I walked on a cold, windswept beach for three days. I didn’t think about work. I didn’t think about her. I didn’t really think about anything. I just watched the waves crash, pull back, and crash again. I ate fish and chips out of a newspaper cone. I read a paperback novel in a pub where an old man nursed the same pint of stout for two hours. It was the first time in a year I had intentionally done nothing.

The last log entry that caught my eye wasn't an error or a warning. It was simple, informational.

[2023-12-28 03:00:00] INFO: System reboot initiated by administrator.

Someone—probably me, during a late-night maintenance window I don’t remember—had decided the server was too unstable. Too many errors, too many hung processes. The best solution wasn’t another patch or a quick fix. It was to turn it off and turn it back on again. A clean slate. A fresh start.

A reboot doesn't erase the logs. The record of the failures remains. But it does clear the active memory. It ends the runaway processes. It allows the system to start again from a known, stable state.

My trip to the coast wasn’t a magic cure. It didn’t fix me. But it was a reboot. It was the first time I consciously stopped trying to patch the broken code of the last year and just let the system power down. In the quiet, I could finally see the damage not as a series of personal failings, but as a chain of events, of causes and effects. An impersonal, unforgiving record of a system under stress.

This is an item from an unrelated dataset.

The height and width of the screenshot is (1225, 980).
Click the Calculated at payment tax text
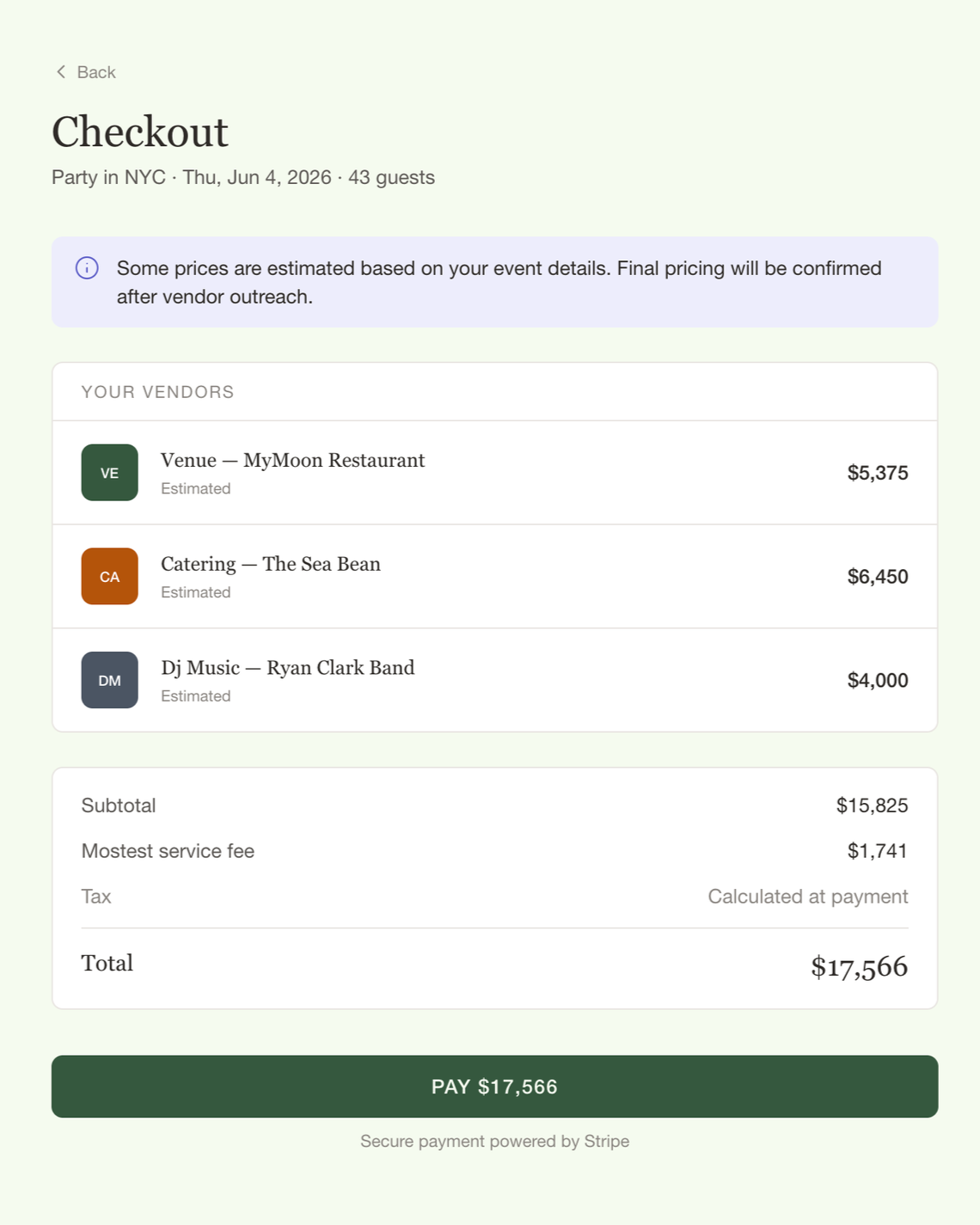[807, 897]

My terminal is still blinking. I never found the bug I was originally looking for. It doesn’t seem to matter anymore. I’ve found something far more important. A year of my life I thought was lost, a story I thought I had forgotten how to tell, was here all along. It was written in a language I understood better than my own feelings.

We all have our logs. They are stored in our bodies, in our habits, in the silences with our friends, in the work we use to hide from our lives. Most of the time we ignore them. We filter for the critical errors and move on. But sometimes, if you look at the whole, unedited transcript, you find the narrative. You find the proof that even when you were disconnected, leaking, and crashing, you were still running. You were still logging. You were still here.